With an estimated 250 million motor vehicles plying American roadways daily, I can’t help but think of all of the gasoline being consumed yearly. Using an annual average per-capita vehicle miles traveled rate of 9,363 and an arbitrary average vehicle-miles-per-gallon rating of 17, in doing the math, that works out to the burning by each vehicle of roughly 550.8 gallons of gasoline per year. Multiply by 250 million and the result is 137.7 billion gallons of gas purchased and consumed per annum and that’s just in the United States.

Assume, for a moment, vehicle numbers remain flat and spread out over time, it is the same old, same old regarding consumer automobile buying habits. One has to wonder how such a seemingly insatiable thirst for gas and diesel fuel is going to be maintained. Perhaps to help answer the call in the next several years will be more domestic oil and natural gas extraction.

In California, a ‘black gold’ boom?

In the span of just seven years the supply of natural gas tapped from American shale deposits went from near zero in 2005 to meeting one-fifth of the country’s natural gas demands in 2012, according to America Revealed show presenter Yul Kwon in “ELECTRIC NATION,” a Public Broadcasting System (PBS) television presentation.

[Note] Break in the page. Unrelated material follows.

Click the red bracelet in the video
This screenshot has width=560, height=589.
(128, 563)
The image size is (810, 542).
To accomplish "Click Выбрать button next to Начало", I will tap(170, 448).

As I see things, that number will grow.

Oil shale combustion
Oil shale combustion

It having been 175 years since Americans by the wagon-train loads ventured west to stake their 1849 gold-rush claims, I now ask: Is California ripe for a black gold (oil and natural gas) rush, the likes of which has never been known before?

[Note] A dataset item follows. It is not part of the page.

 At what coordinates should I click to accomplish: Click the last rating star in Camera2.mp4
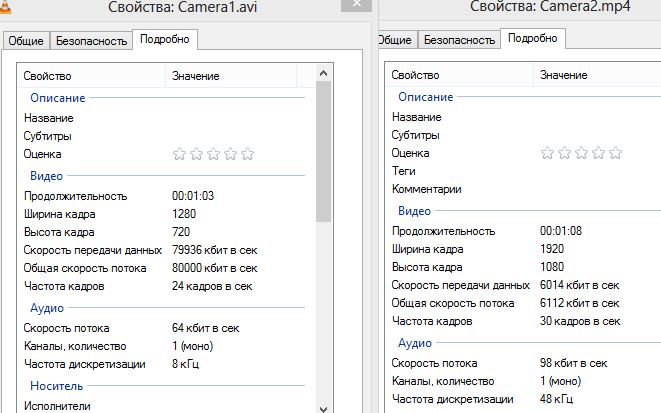tap(615, 153)
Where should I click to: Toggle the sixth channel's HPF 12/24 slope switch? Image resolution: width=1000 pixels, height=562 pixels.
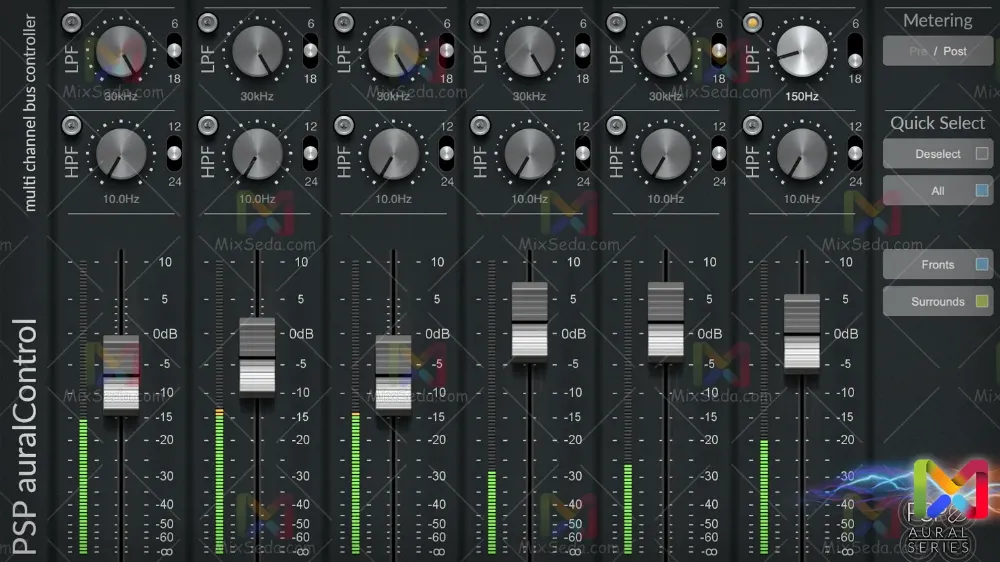point(854,153)
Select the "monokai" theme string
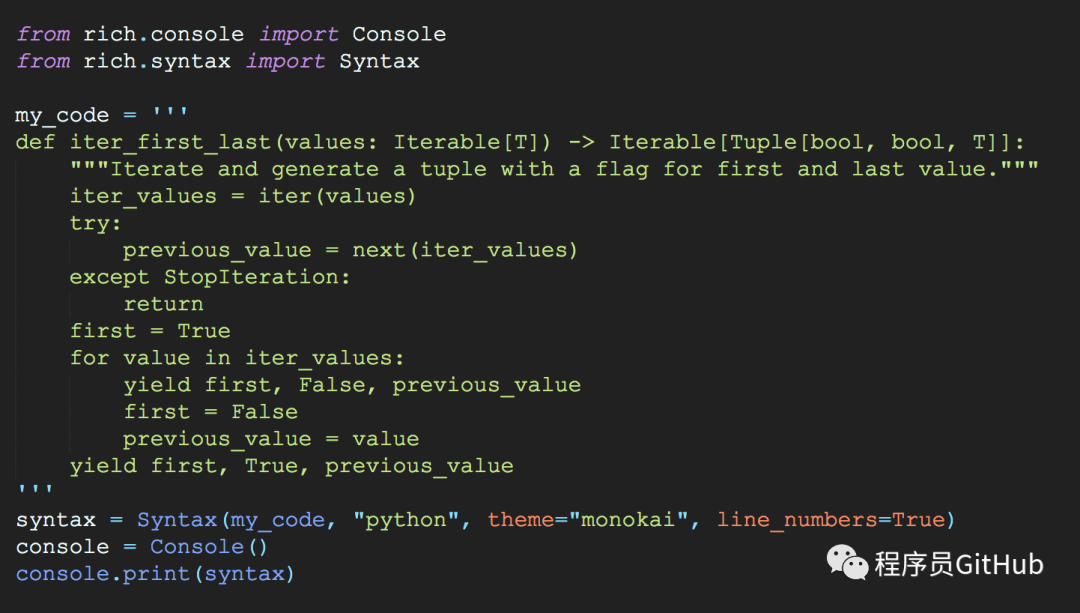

What I am talking about here is “The Monterey Shale Formation” which “covers 1,750 square miles running the length of the center of the state,” as so explained in a Sept. 8, 2013 The Fresno Bee editorial. “The U.S. Energy Department estimates that the Monterey Shale contains more than 15 billion barrels of oil, two-thirds of the shale-oil reserve in the United States.”

And tapping this supply is now all but certain, meaning it is practically a done deal.

“Governor Jerry Brown on Friday, September 20 signed Senator Fran Pavley’s Senate Bill 4 – a controversial fracking bill that the head of the oil industry lobby admitted will clear the path to expanding the environmentally destructive oil extraction process in California,” writes Dan Bacher at the San Francisco Bay Area Independent Media Center or IndyBay for short in: “Brown signs bill creating ‘environmental platform’ to expand fracking.”

But, of course, not everyone is happy about that prospect.

Bacher cites several individuals who call into question the bill’s approval. In one such instance, he writes: “‘SB 4 tragically green-lights an extremely dangerous practice with terrible public health impacts near the homes and schools of California’s communities already most overburdened by pollution,’ said Madeline Stano, Luke Cole Memorial Fellow at the Center on Race, Poverty & the Environment.”

Fracking: What it is, what it could mean

Fracking, for those unfamiliar with the term, is short for “hydraulic fracturing,” a highly controversial method used to extract from oil shale rock buried deep beneath the surface oil and natural gas.

“The evidence of the enormous threat that fracking poses to fish, water, air and the environment continues to pile up,” Bacher relates.

Meanwhile, the Center for Biological Diversity in “Report Shows Fracking Poses Dire Threat to California’s Health, Air Quality,” also posted at IndyBay writes: “Oil companies have used 12 dangerous ‘air toxic’ chemicals more than 300 times in the Los Angeles Basin in recent months, according to a new report from the Center for Biological Diversity that is already drawing concerned reactions from public health advocates and an L.A. city councilmember. Air toxics are chemicals considered among the most dangerous air pollutants because they can cause illness and death.”

It should be so noted, though, that “Pavley added, ‘Starting January 1, 2014, oil companies will not be allowed to frack or acidize in California unless they test the groundwater, notify neighbors and list each and every chemical on the Internet. This is a first step toward greater transparency, accountability and protection of the public and the environment. Now we need immediate, robust enforcement and widespread public involvement to ensure the law is upheld to its fullest,’” Bacher wrote in citing Senator Pavley.

What’s more and according to the aforementioned Fresno Bee editorial, hydraulic fracturing in California could become more pronounced, although it is so far limited in the San Joaquin Valley to Kern County.